Consider this, do you wanna really DIE and not exist in this form or do you just wanna change your current reality? Things to be different? A lot of us want the later but being unable to change that we choose death as an "easy" way out to just give out control. If you really love your parents, ask yourself this questions and if possible try to climb out of depression. I assure you, for them won't make any difference if you leave even 10 000$ behind, they wont say "Our dear son died, it's sad but at least he left us some money?"

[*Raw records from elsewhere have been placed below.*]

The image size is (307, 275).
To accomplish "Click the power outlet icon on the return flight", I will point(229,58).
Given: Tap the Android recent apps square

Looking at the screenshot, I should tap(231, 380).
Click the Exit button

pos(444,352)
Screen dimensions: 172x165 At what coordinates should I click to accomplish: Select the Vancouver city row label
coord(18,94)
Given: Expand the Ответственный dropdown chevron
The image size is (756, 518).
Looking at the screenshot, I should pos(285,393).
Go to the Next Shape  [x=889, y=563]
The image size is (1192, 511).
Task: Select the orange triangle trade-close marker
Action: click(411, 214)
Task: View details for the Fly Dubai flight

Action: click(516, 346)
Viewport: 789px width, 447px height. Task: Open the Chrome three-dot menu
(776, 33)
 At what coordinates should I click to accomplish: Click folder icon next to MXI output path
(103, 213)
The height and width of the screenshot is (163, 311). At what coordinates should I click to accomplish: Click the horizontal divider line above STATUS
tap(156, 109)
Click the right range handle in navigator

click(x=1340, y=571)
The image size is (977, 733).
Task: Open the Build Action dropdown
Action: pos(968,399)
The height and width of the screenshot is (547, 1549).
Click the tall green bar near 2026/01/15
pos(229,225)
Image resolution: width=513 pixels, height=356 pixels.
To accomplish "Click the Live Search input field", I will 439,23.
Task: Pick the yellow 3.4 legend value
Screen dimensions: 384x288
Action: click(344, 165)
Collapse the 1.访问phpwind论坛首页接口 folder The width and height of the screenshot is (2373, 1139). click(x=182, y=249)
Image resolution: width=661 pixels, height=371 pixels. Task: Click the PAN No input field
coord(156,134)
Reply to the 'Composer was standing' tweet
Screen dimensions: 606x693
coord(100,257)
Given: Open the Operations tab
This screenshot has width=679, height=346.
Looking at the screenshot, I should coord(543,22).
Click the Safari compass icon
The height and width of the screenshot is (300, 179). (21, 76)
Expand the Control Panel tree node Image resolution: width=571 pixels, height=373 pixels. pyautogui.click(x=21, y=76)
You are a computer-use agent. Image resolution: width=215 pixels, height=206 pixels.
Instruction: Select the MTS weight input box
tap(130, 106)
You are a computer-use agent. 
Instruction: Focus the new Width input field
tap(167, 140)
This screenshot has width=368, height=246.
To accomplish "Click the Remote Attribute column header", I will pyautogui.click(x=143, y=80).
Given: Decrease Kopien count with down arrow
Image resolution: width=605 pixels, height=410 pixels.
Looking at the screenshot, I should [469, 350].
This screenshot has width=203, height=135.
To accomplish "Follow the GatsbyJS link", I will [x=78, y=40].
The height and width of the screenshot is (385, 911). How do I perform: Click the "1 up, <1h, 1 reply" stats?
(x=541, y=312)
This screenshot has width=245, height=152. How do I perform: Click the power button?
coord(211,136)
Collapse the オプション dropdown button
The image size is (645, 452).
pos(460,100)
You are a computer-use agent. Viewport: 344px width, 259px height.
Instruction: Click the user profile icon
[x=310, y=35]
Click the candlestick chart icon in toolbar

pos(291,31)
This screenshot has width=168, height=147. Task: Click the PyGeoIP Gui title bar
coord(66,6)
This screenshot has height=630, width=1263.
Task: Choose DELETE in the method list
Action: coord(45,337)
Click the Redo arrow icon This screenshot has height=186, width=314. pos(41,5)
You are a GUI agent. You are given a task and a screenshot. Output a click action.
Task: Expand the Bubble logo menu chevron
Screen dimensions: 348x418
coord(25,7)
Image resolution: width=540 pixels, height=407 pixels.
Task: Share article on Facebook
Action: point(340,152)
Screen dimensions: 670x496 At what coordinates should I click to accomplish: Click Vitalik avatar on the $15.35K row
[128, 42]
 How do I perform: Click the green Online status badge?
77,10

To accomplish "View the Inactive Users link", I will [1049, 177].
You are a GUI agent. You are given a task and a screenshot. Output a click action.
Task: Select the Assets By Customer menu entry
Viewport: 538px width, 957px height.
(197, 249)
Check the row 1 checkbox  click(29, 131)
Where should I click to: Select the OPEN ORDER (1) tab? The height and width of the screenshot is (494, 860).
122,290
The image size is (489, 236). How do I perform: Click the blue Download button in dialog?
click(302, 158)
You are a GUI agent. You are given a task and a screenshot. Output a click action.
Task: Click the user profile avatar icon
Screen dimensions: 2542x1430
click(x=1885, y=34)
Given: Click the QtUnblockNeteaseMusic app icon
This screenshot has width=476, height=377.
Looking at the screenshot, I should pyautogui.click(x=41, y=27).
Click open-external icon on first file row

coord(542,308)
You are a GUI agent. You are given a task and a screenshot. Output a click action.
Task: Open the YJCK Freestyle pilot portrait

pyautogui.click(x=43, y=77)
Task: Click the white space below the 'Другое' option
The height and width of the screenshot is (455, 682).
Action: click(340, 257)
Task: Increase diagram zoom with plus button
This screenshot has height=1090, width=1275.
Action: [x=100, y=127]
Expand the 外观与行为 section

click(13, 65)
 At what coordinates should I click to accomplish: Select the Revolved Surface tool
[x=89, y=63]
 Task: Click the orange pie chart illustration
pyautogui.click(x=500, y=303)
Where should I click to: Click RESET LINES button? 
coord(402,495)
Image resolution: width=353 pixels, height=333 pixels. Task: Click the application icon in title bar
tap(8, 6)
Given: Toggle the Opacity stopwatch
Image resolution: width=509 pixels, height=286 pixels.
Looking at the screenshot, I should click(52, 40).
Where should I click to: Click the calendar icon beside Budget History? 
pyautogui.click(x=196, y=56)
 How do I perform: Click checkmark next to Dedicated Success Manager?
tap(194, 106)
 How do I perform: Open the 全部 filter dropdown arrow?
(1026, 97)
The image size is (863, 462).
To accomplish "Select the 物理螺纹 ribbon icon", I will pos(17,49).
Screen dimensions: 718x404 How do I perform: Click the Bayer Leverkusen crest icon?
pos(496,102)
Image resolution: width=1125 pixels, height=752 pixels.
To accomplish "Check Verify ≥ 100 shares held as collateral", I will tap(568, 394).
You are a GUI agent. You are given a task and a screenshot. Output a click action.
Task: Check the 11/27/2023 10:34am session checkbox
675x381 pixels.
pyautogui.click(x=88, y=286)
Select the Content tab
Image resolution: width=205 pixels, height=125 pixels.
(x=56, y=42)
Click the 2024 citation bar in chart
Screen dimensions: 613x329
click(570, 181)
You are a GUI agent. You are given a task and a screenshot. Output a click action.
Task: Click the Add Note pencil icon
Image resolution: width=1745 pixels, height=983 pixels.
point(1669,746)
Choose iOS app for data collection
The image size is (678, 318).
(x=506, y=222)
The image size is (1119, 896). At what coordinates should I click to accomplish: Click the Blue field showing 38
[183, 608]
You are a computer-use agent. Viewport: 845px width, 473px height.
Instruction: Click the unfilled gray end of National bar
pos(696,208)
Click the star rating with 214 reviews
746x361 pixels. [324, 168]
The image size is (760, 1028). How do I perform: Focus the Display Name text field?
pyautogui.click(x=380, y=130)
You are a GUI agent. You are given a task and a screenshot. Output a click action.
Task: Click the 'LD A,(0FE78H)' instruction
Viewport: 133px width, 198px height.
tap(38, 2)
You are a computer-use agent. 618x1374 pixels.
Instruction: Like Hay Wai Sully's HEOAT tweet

I am not trying to be mean here or to be some great "adult" figure. I want to shake you a bit to get out of this poetic state thinking that your suicide would be some beautiful tragedy. It will not. You have the right to take your own life but nothing would ever justified it to your closest people. Just don't do it, its an empty effort. The only thing that you own them is to make a SANE choice and go for it. Because if you are stuck between thoughts about Life and Death, you are probably in the worst possible position
I want to die. The longer I live the more I realise this. The world has gone to shit, and will continue to do so. Sure some good stuff has happened but I can see the world falling. I'm not equipped with the nessisary things needed in this world - I'm intelligent but have been cursed with mental problems that inhibit me acting like a normal human being. I cannot comprehend how to be an adult and don't want to live the life that has been set up for me by the universe - whether you believe in higher powers or not. The things I used to dream of are just not feasible. I hate my body, I hate my personality. I hate my brain. I have little disregard for my safety to the point where only survival instinct and empathy stop me from cutting my arms raw or walking in front of a car.
I don't want to justify my death to my family. I know my desision is made and I find peace in it. It's just the empathy - the stupid emotional connection to other people - it makes me feel guilt for hurting them. Because they are good people, and I am not.